The upshot: While simple, the Hook & Ladder is what happens when a bunch of good ingredients become great when they’re all toasted together with melted Monterey Jack cheese. —N.U.

The puns are groaners at Cheba Hut, the sandwich maker with a pothead theme that Cheech & Chong would love. Serving “toasted” subs in “nug, pinner and blunt sizes,” plus munchies, grape Kool-Aid for “cotton mouth” and sandwiches named after marijuana strains, the chain celebrates the weed counter-culture. But now that suburban soccer moms can buy legal recreational marijuana in 11 states and counting, how relevant is Cheba Hut today?
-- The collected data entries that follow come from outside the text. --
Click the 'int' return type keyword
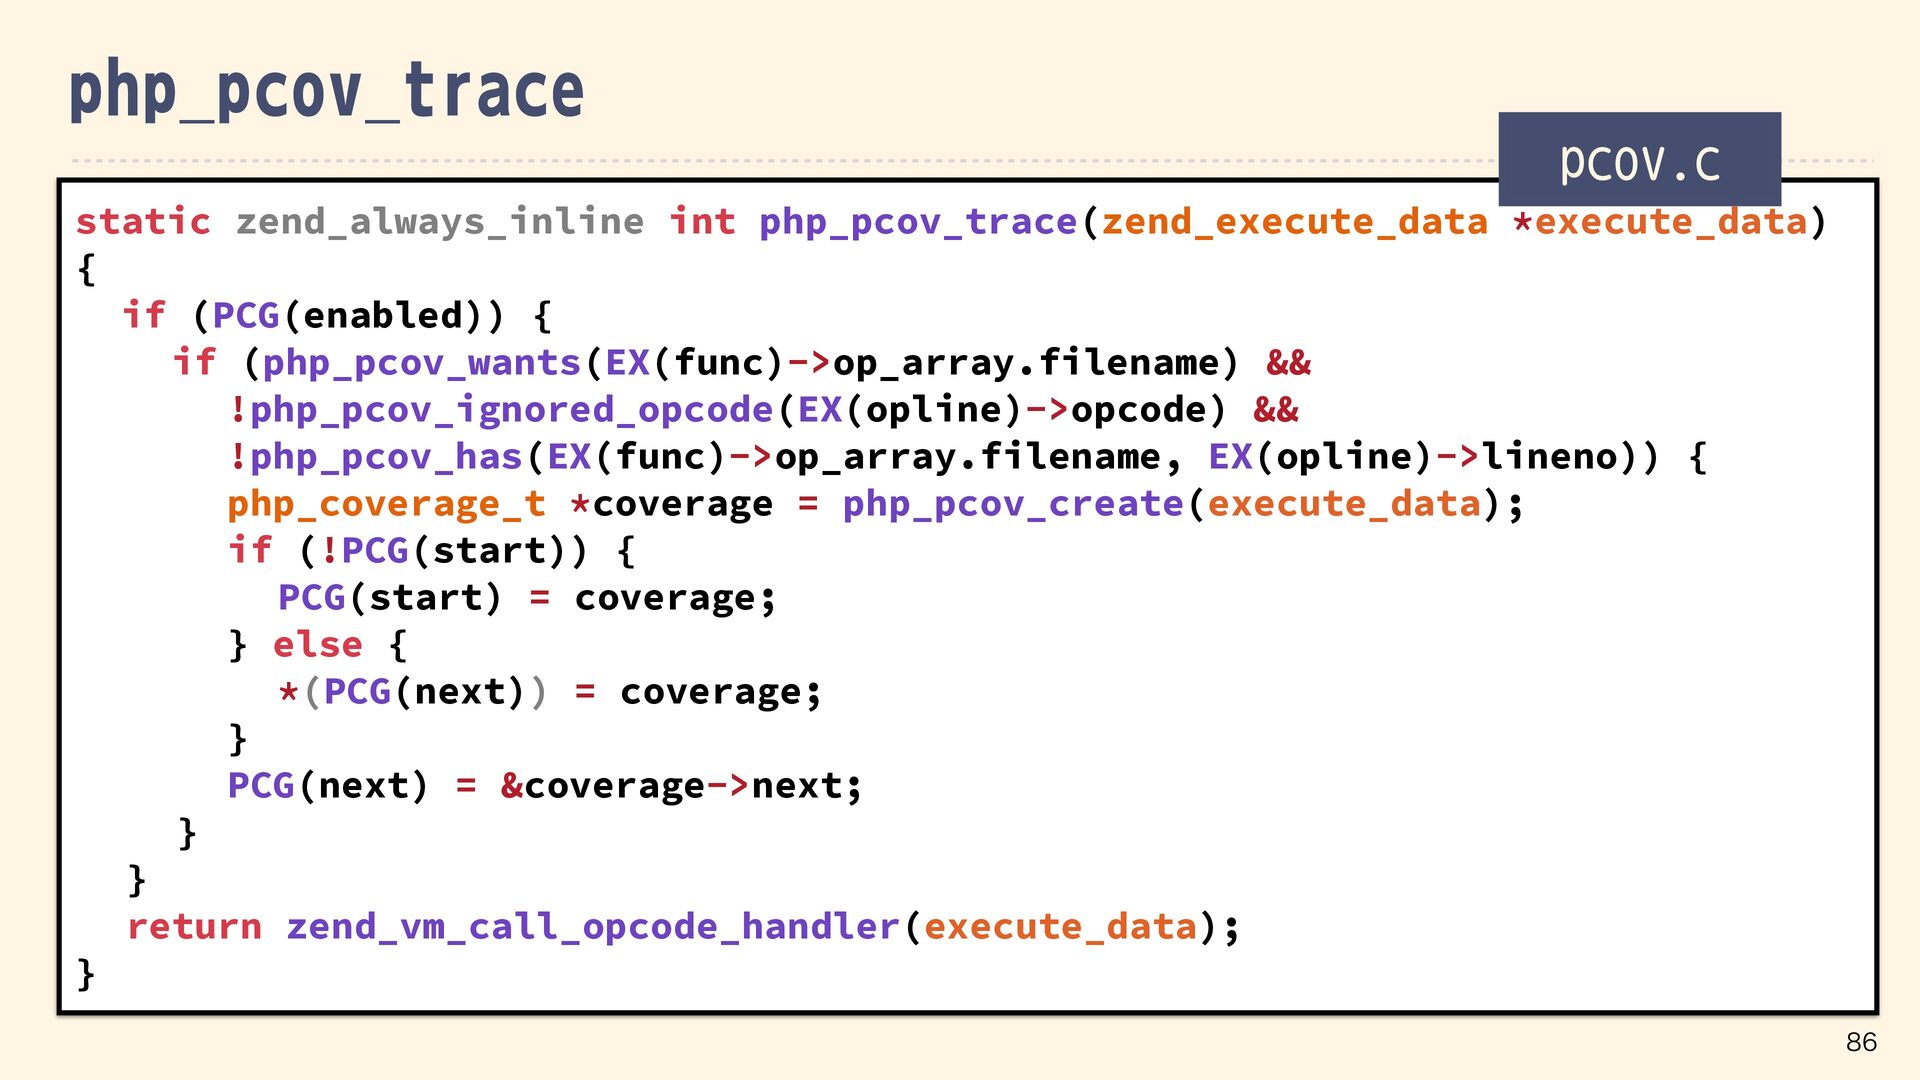The height and width of the screenshot is (1080, 1920). (702, 221)
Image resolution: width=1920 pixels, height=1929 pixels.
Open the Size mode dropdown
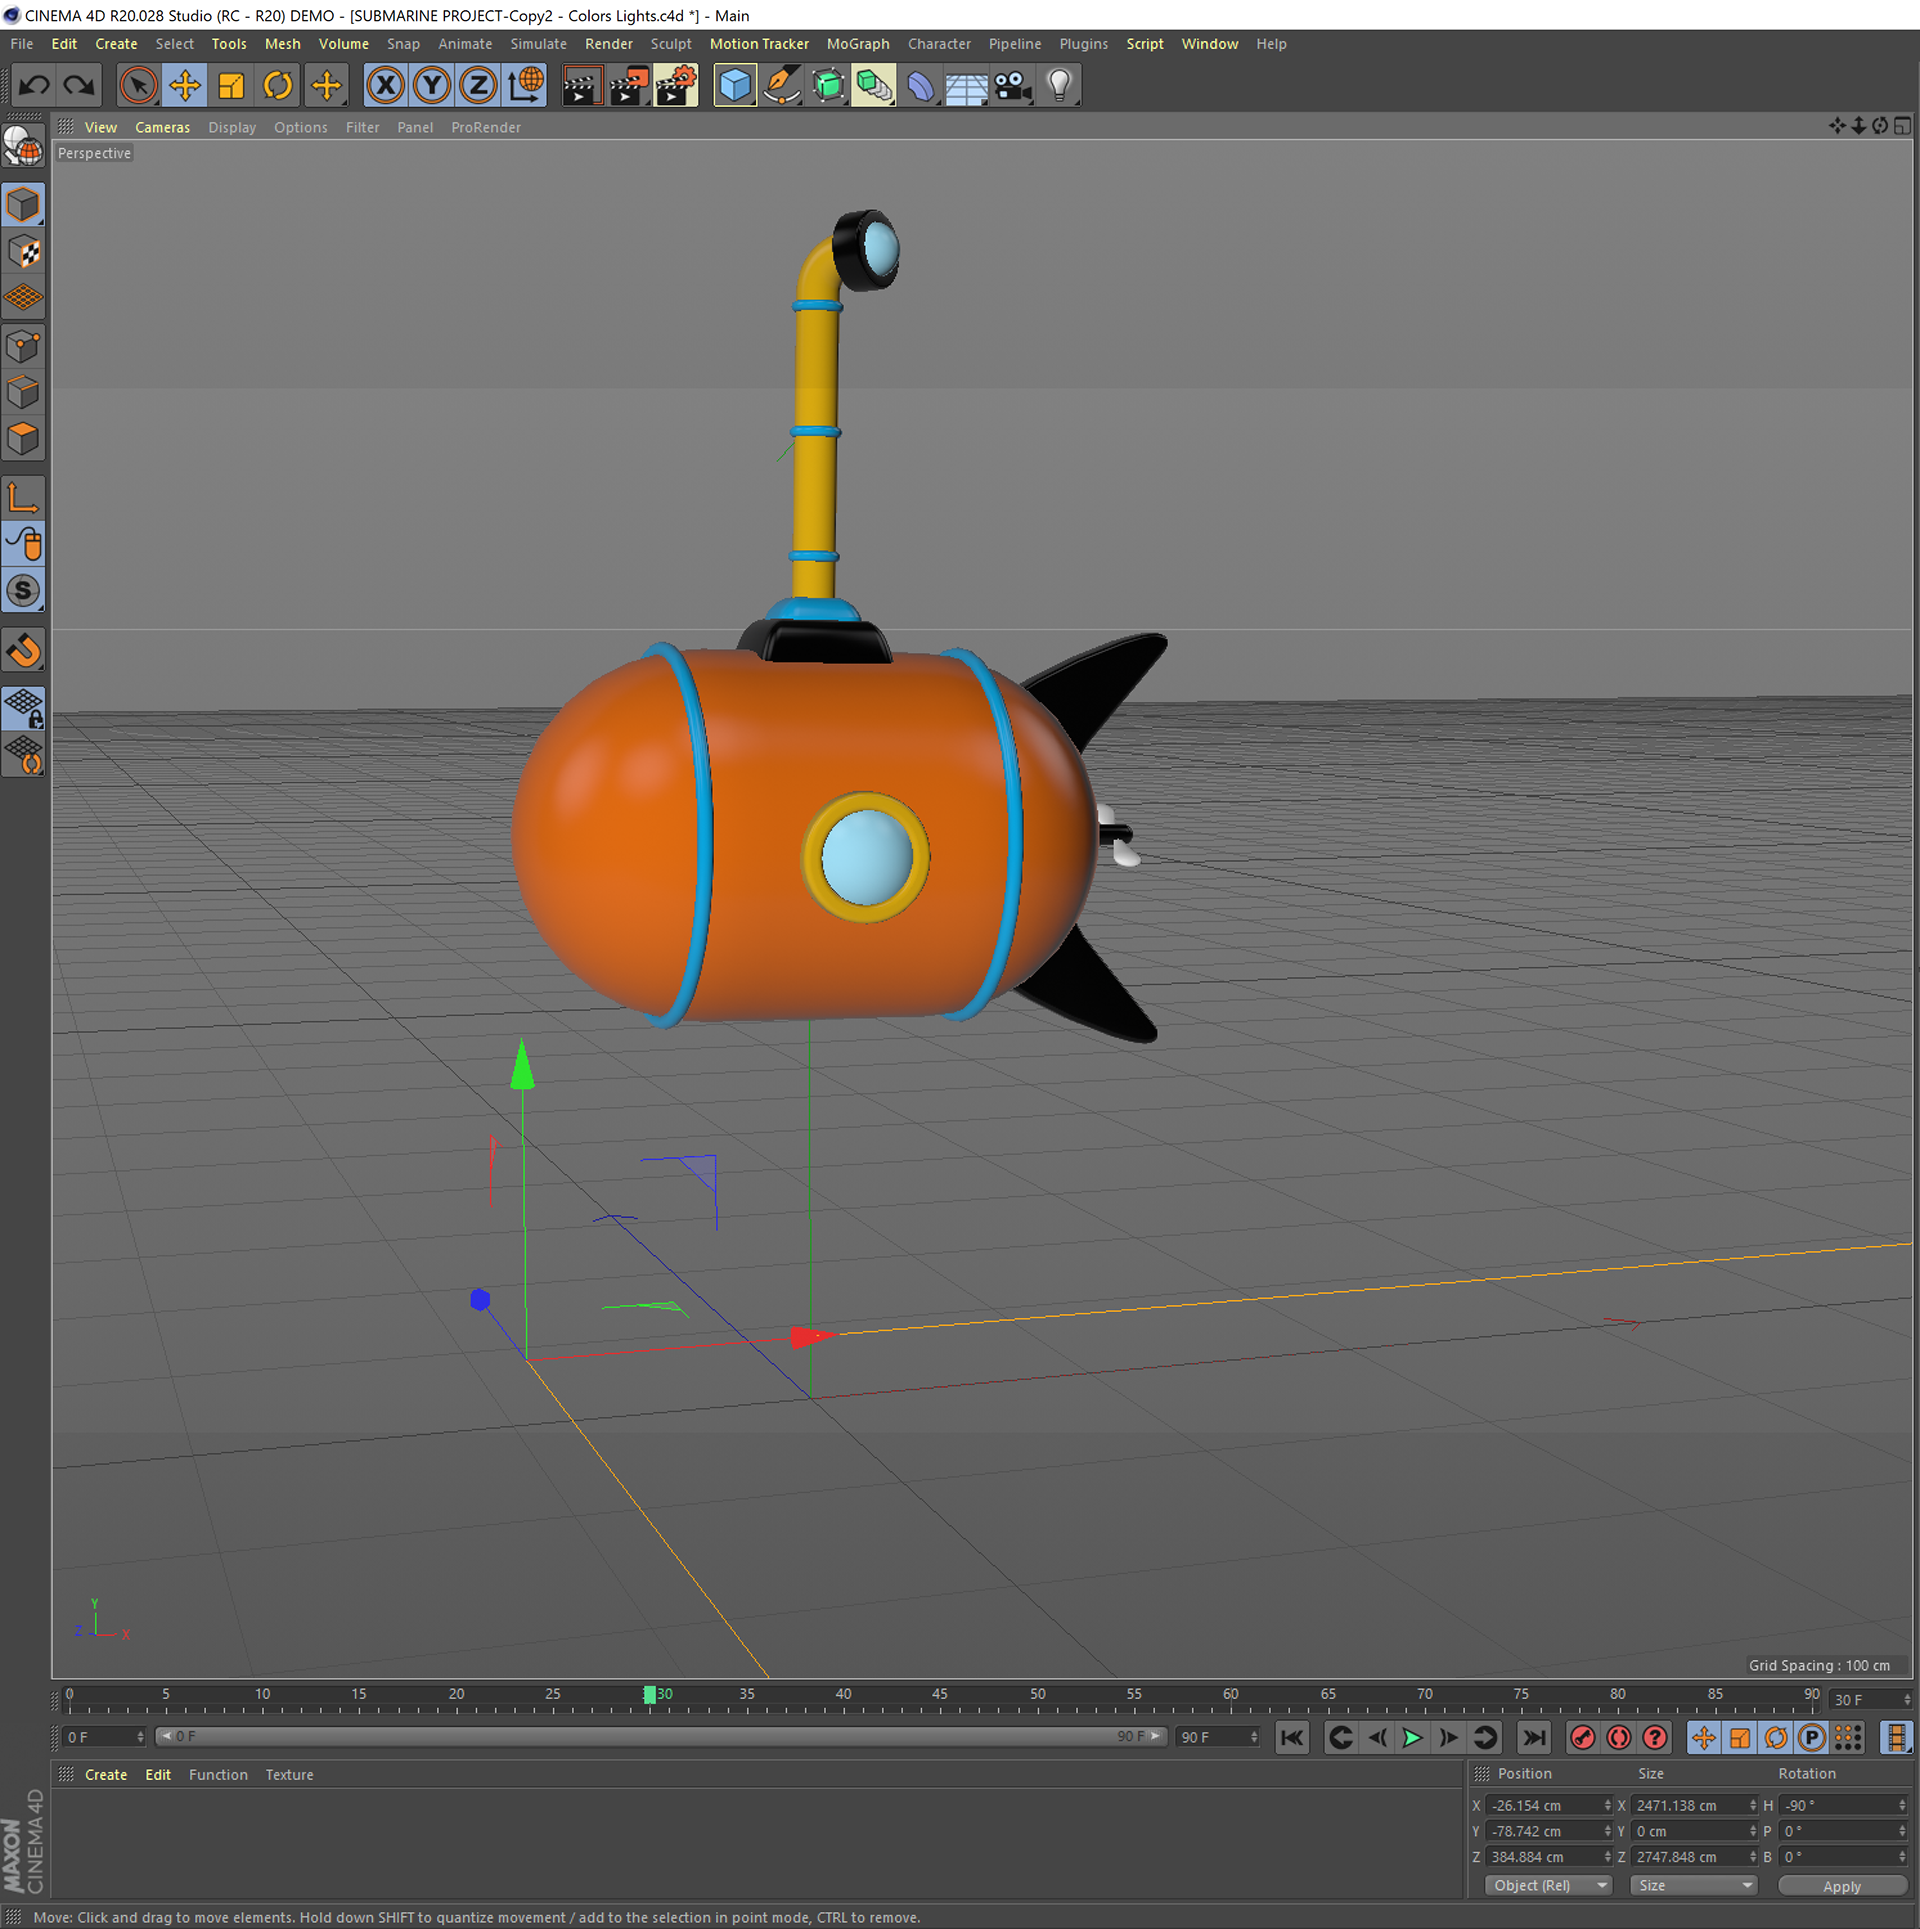[x=1694, y=1886]
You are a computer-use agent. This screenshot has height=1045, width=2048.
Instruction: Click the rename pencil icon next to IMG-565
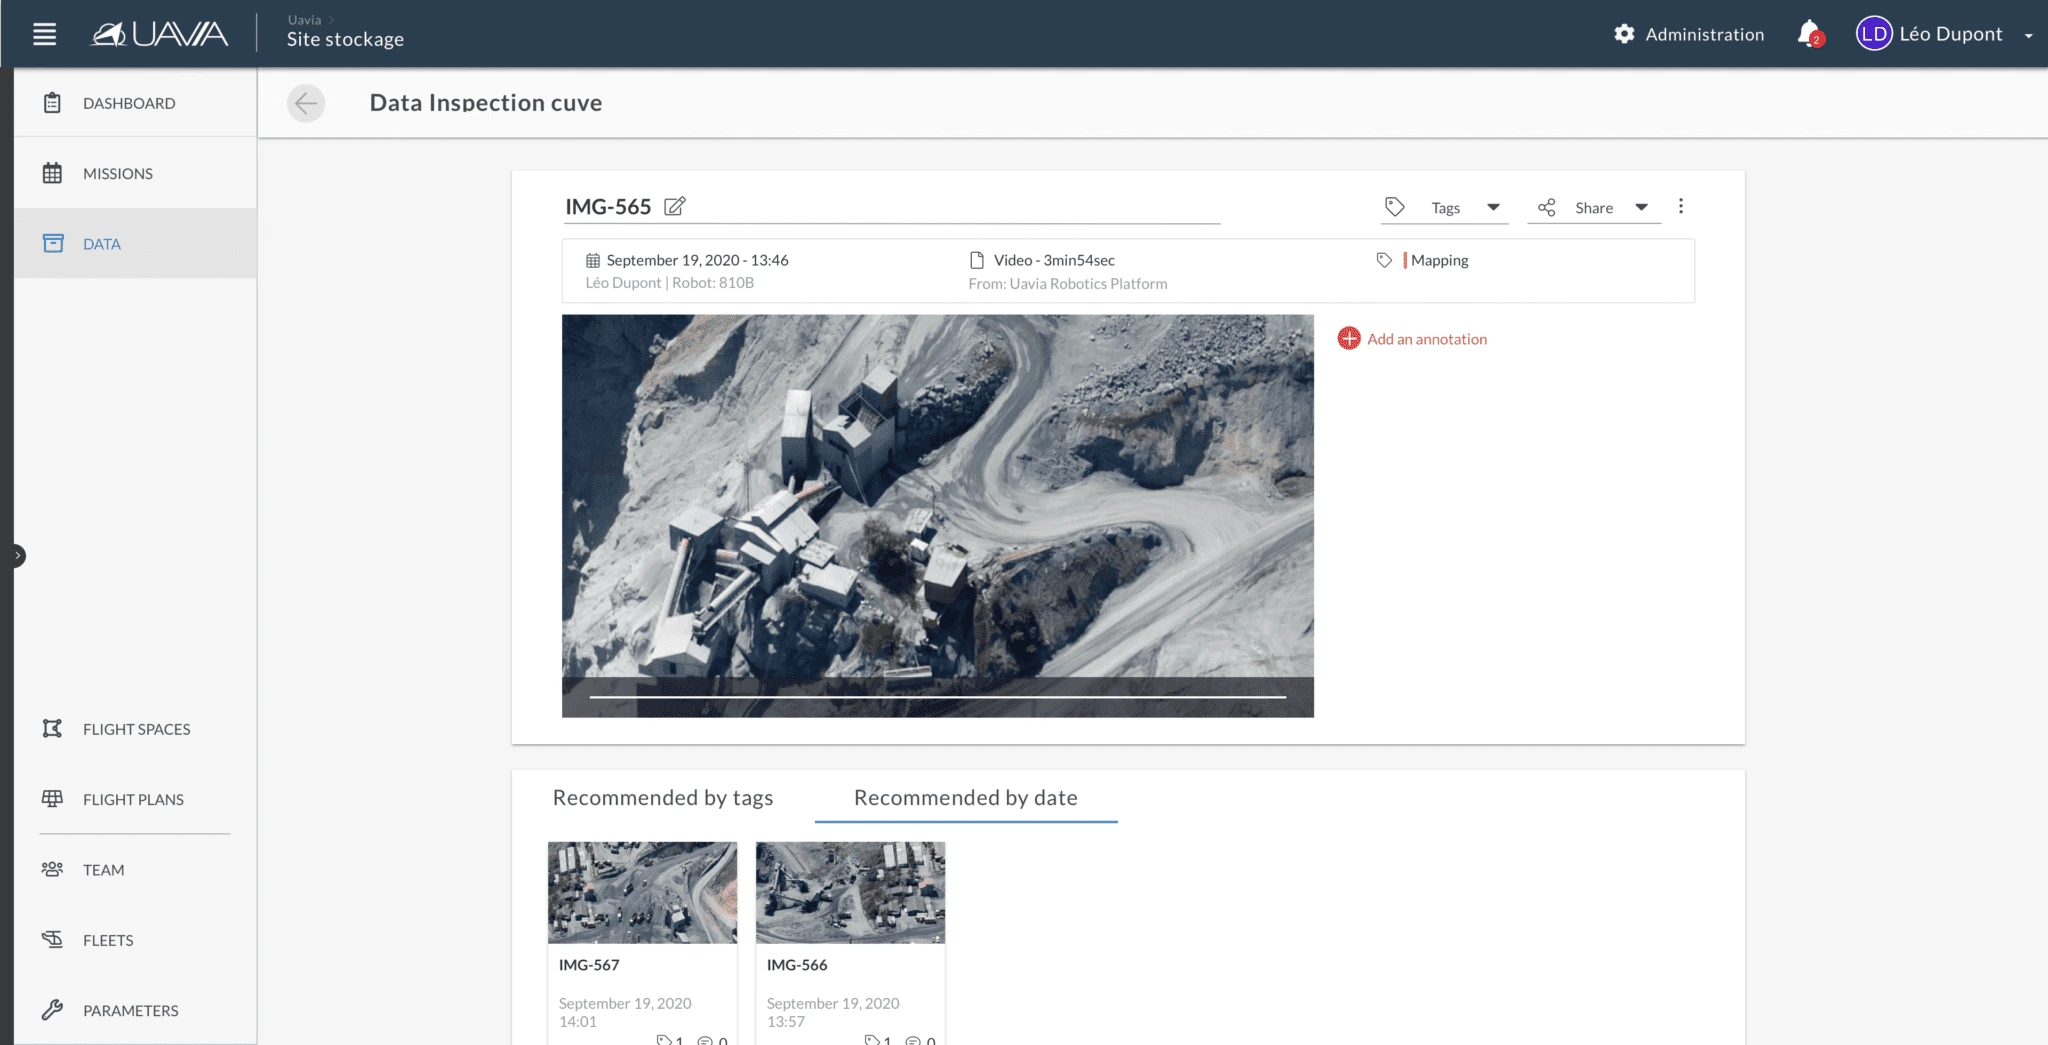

To learn what the young crowd thinks, I enlisted my college-age son to visit a two-month-old store, the first in Chicago. “It is really corny, but it’s kind of endearing,” he said, especially the friendly staffer who described her favorite five sandwiches. Beautiful murals, cool music and a standup bar made this the most inviting shop ever. The price, $12.79 for the “blunt” size (which my son deemed “really stupid, just the fact they force us to say it”) was too high for a student. But the fillings were generous, with our favorite being the Jamaican Red: spicy chicken breast, jalapenos and hot sauce.

The upshot: “20 years and still rolling” is the slogan at Cheba Hut, which makes up for its dated counter-culture positioning with an enduringly mellow vibe. —B.E.